We'll be fully e-commerce enabled on that website and we'll be executing what is really a unique marketing model with direct mail, email and online advertising. And that will be fully operational in the second quarter as well. So the products are great value. We have a product line extension that we're familiar with, it's getting launched and as that product shows up in the first quarter, retail traction should commence.
So you’ll be -- so the Stone & Leigh will be seeing retail floors kind of in the similar time as the adult line. Did I hear that correctly?
Yeah. It's already hit a few retail floors, but it's going to really start to expand as you get in to the second quarter.
Okay. And you mentioned that you're -- in the adult line, you're going to be stocking some inventory in your warehouse. Can you talk a little bit, I guess domestically, can you talk a little bit about what your philosophy is with that, any details you can give will be great?
I’m not sure I understand where you've come from there.
You said that you’ll see stock in your warehouse, and I’m just trying to understand what you're saying there.
Oh, yeah, sorry. It's -- when you go for as long as we have constructing a factory here over the last six months and your customers order something from 2015 and haven't seen stock on it yet, they doubt you a little bit, they haven't know about this factory. Now, they know about it, it's very understandable to them.

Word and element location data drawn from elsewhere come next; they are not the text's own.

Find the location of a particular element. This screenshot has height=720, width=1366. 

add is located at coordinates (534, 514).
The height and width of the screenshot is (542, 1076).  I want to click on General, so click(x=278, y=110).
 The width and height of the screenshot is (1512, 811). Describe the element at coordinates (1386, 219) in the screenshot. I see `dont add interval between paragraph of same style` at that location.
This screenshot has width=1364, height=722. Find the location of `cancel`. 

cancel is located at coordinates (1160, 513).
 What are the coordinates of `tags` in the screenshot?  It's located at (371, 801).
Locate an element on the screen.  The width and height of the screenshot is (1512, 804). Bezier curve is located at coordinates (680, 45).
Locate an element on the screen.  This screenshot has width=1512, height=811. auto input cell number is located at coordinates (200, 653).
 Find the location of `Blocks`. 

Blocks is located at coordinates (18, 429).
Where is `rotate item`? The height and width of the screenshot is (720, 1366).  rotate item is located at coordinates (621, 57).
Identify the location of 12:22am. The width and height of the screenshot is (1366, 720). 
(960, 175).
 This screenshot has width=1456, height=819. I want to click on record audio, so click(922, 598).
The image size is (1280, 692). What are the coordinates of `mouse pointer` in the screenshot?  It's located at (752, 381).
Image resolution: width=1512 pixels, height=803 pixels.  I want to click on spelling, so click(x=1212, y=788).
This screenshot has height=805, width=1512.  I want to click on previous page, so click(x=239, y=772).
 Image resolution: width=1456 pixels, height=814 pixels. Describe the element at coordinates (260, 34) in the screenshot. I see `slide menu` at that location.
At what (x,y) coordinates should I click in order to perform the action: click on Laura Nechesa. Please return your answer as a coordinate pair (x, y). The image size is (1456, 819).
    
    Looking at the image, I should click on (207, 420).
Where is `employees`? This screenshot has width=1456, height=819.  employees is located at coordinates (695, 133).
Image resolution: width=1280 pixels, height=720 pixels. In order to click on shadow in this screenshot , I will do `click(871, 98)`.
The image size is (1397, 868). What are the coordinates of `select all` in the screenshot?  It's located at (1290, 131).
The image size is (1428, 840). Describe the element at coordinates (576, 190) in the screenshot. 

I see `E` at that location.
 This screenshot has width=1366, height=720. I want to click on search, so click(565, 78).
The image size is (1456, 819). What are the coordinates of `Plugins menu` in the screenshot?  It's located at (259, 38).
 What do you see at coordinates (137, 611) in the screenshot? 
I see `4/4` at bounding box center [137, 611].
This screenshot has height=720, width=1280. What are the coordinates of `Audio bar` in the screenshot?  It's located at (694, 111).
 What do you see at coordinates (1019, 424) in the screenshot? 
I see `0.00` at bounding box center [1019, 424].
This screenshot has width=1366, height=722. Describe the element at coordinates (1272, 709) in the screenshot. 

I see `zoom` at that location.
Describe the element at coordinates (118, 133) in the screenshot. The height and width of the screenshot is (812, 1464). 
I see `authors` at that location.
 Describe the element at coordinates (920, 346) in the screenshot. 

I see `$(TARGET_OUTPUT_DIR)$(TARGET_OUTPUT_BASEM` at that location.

They're excited about actually not dealing with the middleman, but dealing with the true manufacturer and that's what they're doing when they're buying from Stanley out of Starwood, because it's our management team on the ground and in that factory, managing the processes. So when they see, they kind of see the products in the warehouse, whether that be domestic warehousing or Asia warehousing, that's what they need to see and that gives them great confidence.
Got it. All right. Thank you very much.
Thank you. [Operator Instructions] Okay. It doesn't appear that we have any further questions. I'd like to turn it back over to management for any additional comments.
Thanks, Manny. I do want to thank Dillard Watt for your question. I want to reiterate our belief in the company's plans to depreciate our receipts, that's extremely important. I think we're going to see lower lead times, more consistent quality and better product value like we've already seen and customers are excited about this, because they’re excited anytime they can deal directly with the factory and they know that the people they're talking to have some trouble over those things. We have lot of opportunities ahead in attracting what is really an elusive millennial consumer for many of our customers and traditional channels and we just got to execute our overseas operations, plans and everything to produce growth that Stanley should begin fall into place. So we thank you a lot. We're looking forward to the future. Hope you have a great day. Thanks, Manny.
Thank you. And ladies and gentlemen, this does conclude today's teleconference. You may disconnect your lines at this time. Thank you for your participation and have a wonderful day.